Mental health isn’t just in the mind
Written by Dr. Shivangi Shankar
As we discuss mental health on October 10 or during mental health awareness month(May), we offer individualistic and medical solutions and coping mechanisms are highlighted. However, we forget that much of the distress people are under is due to more tangible problems they face daily. Even when there are biological or psychological issues involved, these aggravate pre-existing social vulnerabilities.
Is it only a problem with the individual’s coping mechanism that leads to a decline in mental health? Is mental health limited to a lack of mental illness? Can mental health then improve in the silo of a therapist or psychiatrist’s office?
A 2014 document by the WHO states: “Mental health and many common mental disorders are shaped to a great extent by the social, economic, and physical environments in which people live.”
For instance, a therapist cannot change the fact that someone doesn’t have food to eat and a psychiatrist cannot erase the trauma a person from a marginalised caste or from a marginalised sexual orientation or gender identity goes through everywhere. People with chronic illness and disability cannot be counselled out of their disappointment at a system that refuses to improve access. Similarly, carers cannot be asked to simply “cope” with the lacunae in the system that lead to running from hospital door to door to seek basic care for loved ones, the associated loss of wages, the physical strain, and so on. A farmer cannot survive on catharsis alone and a student’s resilience is not detached from the education system that stresses on marks and places them in debt. A healthcare worker cannot just “stay positive” when they are constantly expected to work multiple shifts with little to no rest. Several of the responses to these conditions are physiological, it would be strange if people were not responsive at all to these stressors!
Even within the health service system, it is difficult to even reach the therapist/ psychiatrist’s office. Helplines that are often floated on social media are often functional for limited hours, if at all. Is it feasible to expect people’s depressive/ suicidal episodes to time themselves according to working hours? Despite the push that mental health has received in recent years, these remain inaccessible to all. Alongside, there is still much to be said about the quality of care available- be it in terms of privacy or in terms of the lack of understanding of lived realities of marginalised groups. In such cases, the safe space itself becomes a place for perpetuating and at times even aggravating one’s stressors.

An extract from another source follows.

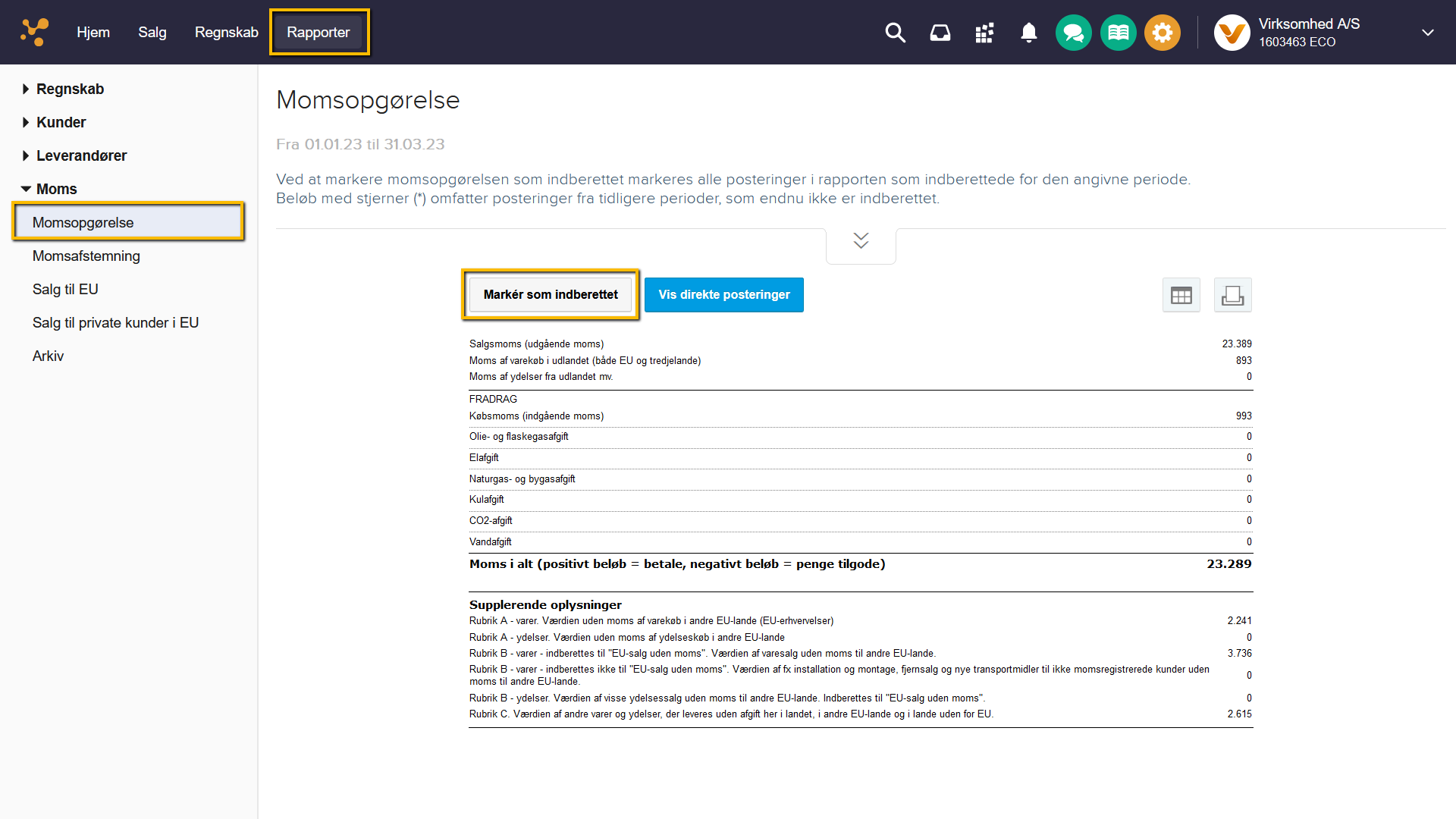Click the print report icon

[x=1232, y=295]
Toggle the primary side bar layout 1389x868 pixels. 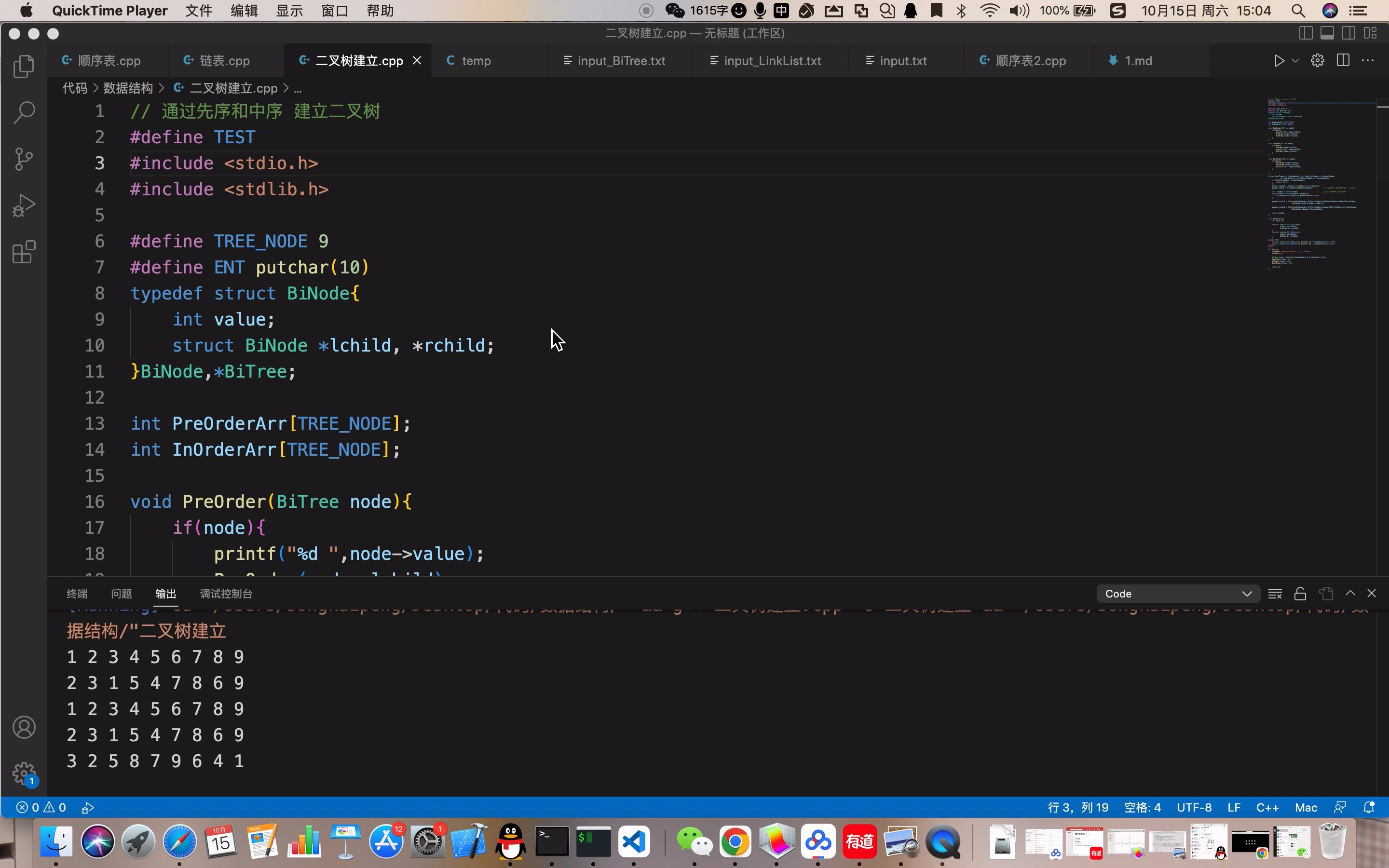[1305, 33]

This is not to say that psychological and psychiatric interventions don’t work. They do have a role and can be a boon to many people. These conversations must be had and it is important for people to be able to navigate these stresses they face- counselling and medication can help with that, i.e. it is necessary though not sufficient.
There is no one size fits all answer to mental health, which makes it that much more tedious for the individual suffering. The impact of discrimination, stigma, poverty, malnutrition, unemployment, etc is now being acknowledged with respect to mental health. If preventable stresses are being placed on people, it is imperative to look at the ways those can be addressed.
For instance, if a group is more vulnerable to suicide their problems must be addressed instead of placing the onus just on an individual. If people are unable to support themselves financially, making them dependent on an abuser, it is essential to create support systems for such people to be able to protect themselves. If substance abuse is on the rise, it is essential to look at both- the factors leading to the substance abuse in the individual as well as the factors enabling preying on vulnerable individuals. Many of these don’t fall into clear-cut medical diagnoses at their core. This does not negate their relevance to one’s mental health.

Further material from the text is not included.